Analyzing First Pitch Choices

Lukas Hager

2021/03/06

Overview

What I’m interested in looking at here will be some more strategic analysis of pitching, and specifically, pitch choices. For more background on this, see this post. In general, this has to do with pitch sequencing, or the order in which a pitcher decides to throw pitches (i.e. fastball, then fastball, then curve, etc.). This will wind up being quite complicated, so to start with, I’m going to try to restrict the problem to the simplest one possible.

Why is this important or desirable? Well, when we assess the pitches that are thrown by pitchers, we’d love to be able to know exactly where they’re trying to throw as well as which pitch they want to throw. However, only one of those decisions is truly observed – if a pitcher throws a fastball high in the zone, we know that they intended to throw a fastball, but whether or not they intended to throw it high depends on the ability of the pitcher and how well they located that particular pitch. So while we can hope to expand the analysis at some point to include pitch location, the lowest-hanging fruit is the type of pitch that they decide to throw.

Conventional Wisdom

I’m not very authoritative here – obviously mixing up pitches provides a strategic advantage, because different velocities don’t allow a player to consistently time pitches. But past this, I’m not going to pretend I have a huge amount of insight. I found this article interesting as well; the relevant part is reproduced below:

Aside from splitters (not a pitch we generally teach for a variety of reasons), sliders (SL) have the best Whiff Rate, while curveballs (CU) have the best Watch Rate. Fastballs (FA) are the easiest to throw for strikes and generate a lot of foul balls, but the primary reason to throw fastballs is to set up the other pitches. Change-Ups (CH) and Sinkers (SI) have very good GB% rates.

Everything works together. It’s important to realize the role of each pitch:

  • Fastballs set the hitters’ expectations for velocity, location, and allow you to easily get ahead in/back into strikeout counts (at the risk of being the easiest pitch to hit)

Written request 1 ::
From the pitch-choice post, quote the passage between "Aside from splitters" and "good GB% rates.", inclusive.
Written request 2 ::
Using the pitch-choice post, state whether each statement agrees with it, answering yes or no and quoting the words that decide it: (a) The author claims to be very authoritative on conventional pitching wisdom. (b) Leaving splitters aside, sliders have the best Whiff Rate. (c) Curveballs are the easiest pitch to throw for strikes.

Dataset records ::
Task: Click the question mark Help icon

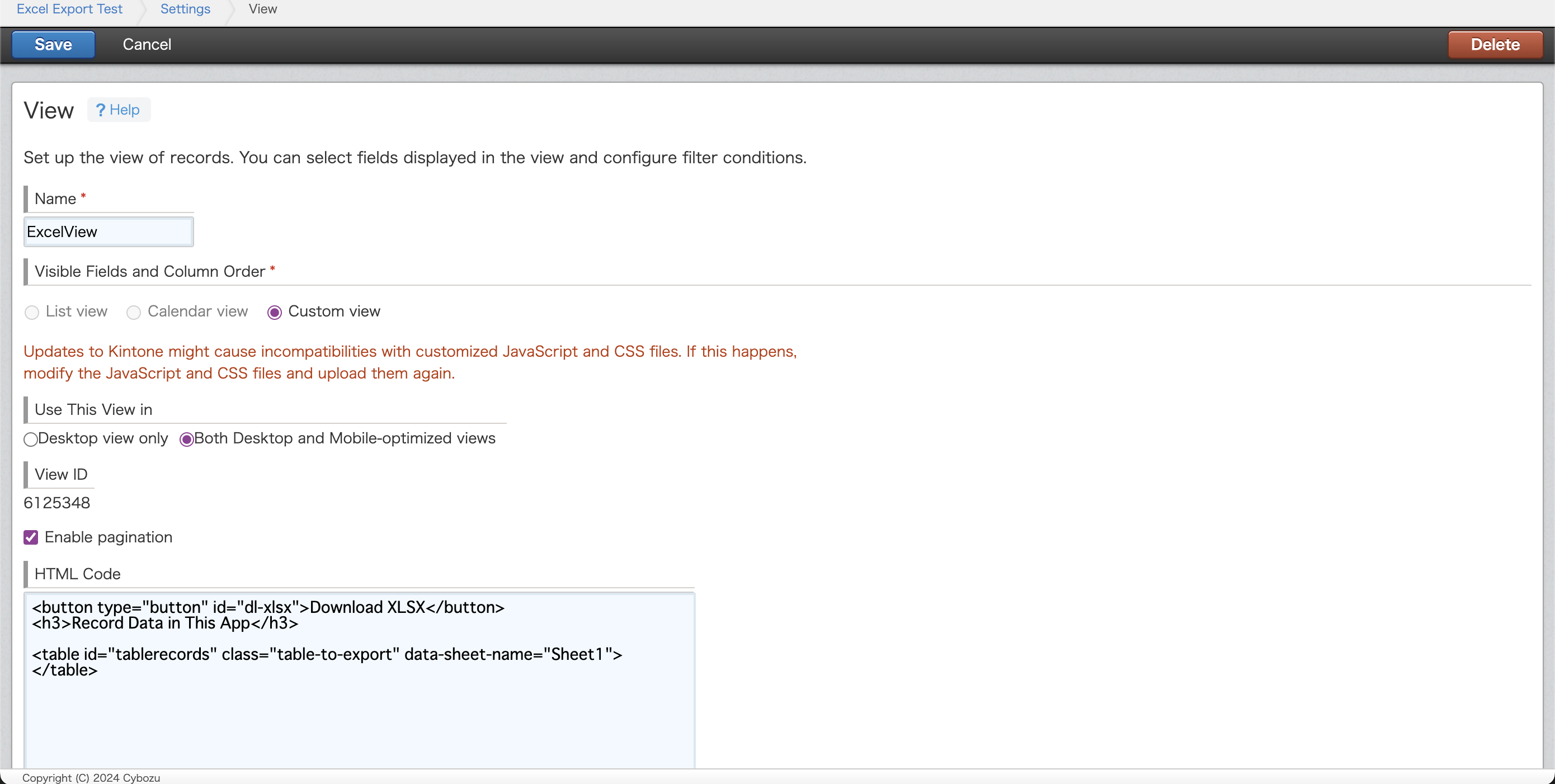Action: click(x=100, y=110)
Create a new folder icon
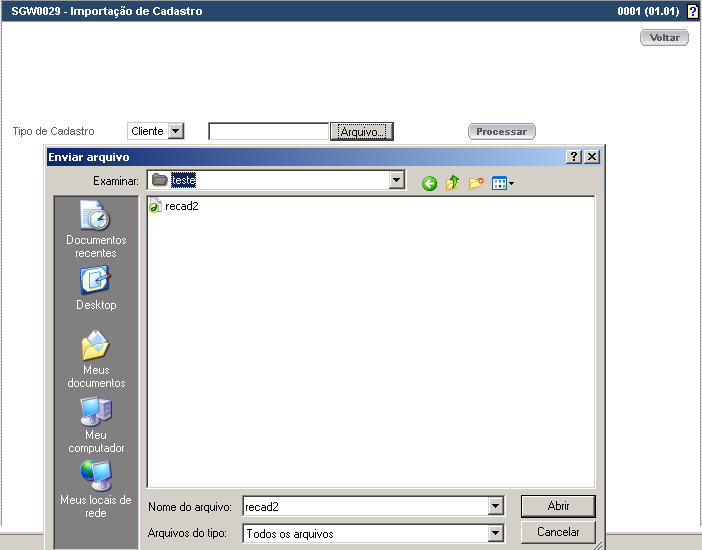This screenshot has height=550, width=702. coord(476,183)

* * *

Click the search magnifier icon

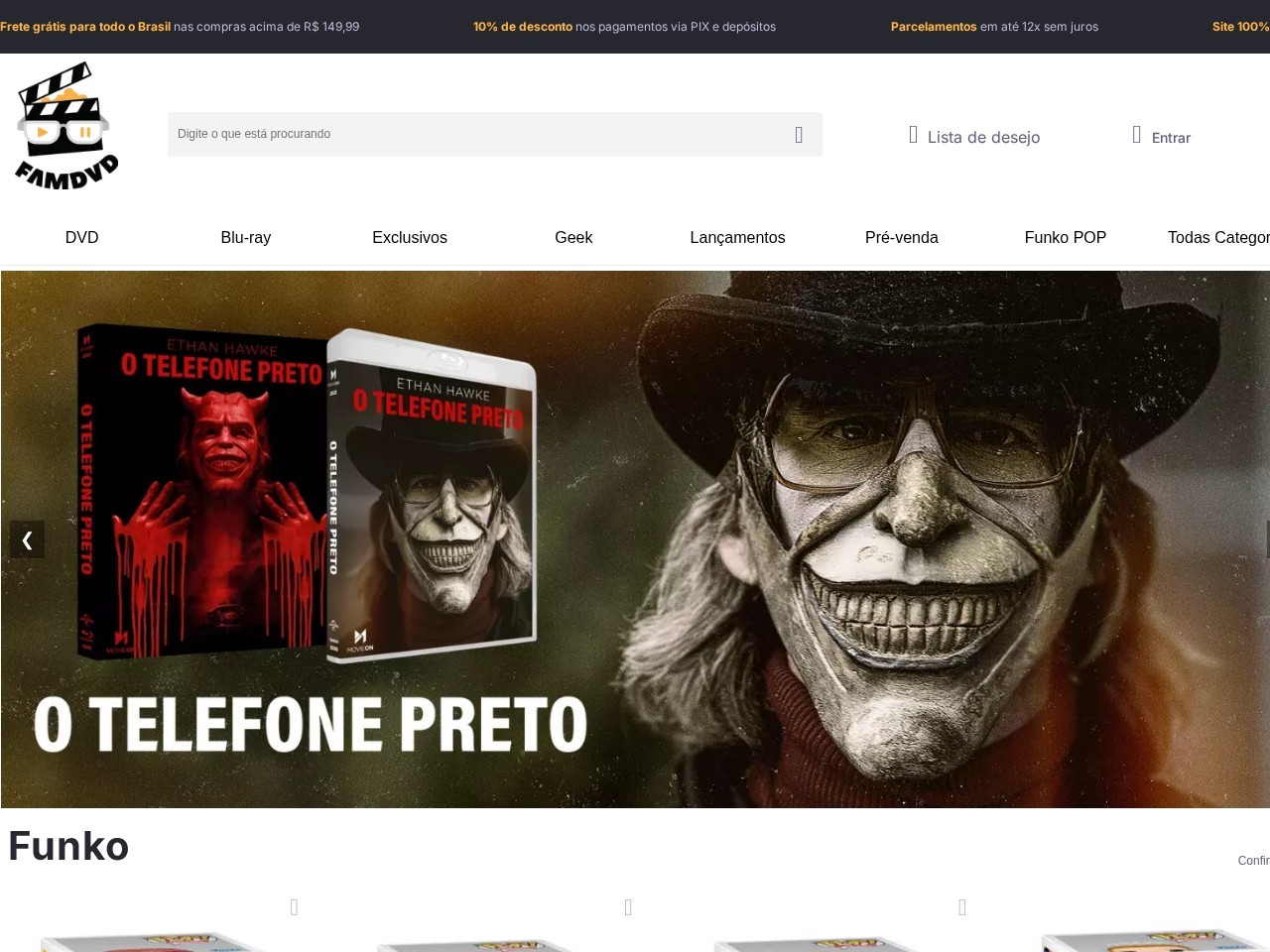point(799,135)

Final answer 1 ::
Aside from splitters (not a pitch we generally teach for a variety of reasons), sliders (SL) have the best Whiff Rate, while curveballs (CU) have the best Watch Rate. Fastballs (FA) are the easiest to throw for strikes and generate a lot of foul balls, but the primary reason to throw fastballs is to set up the other pitches. Change-Ups (CH) and Sinkers (SI) have very good GB% rates.

Final answer 2 ::
(a) No: "I’m not very authoritative here"
(b) Yes: "Aside from splitters (not a pitch we generally teach for a variety of reasons), sliders (SL) have the best Whiff Rate"
(c) No: "Fastballs (FA) are the easiest to throw for strikes"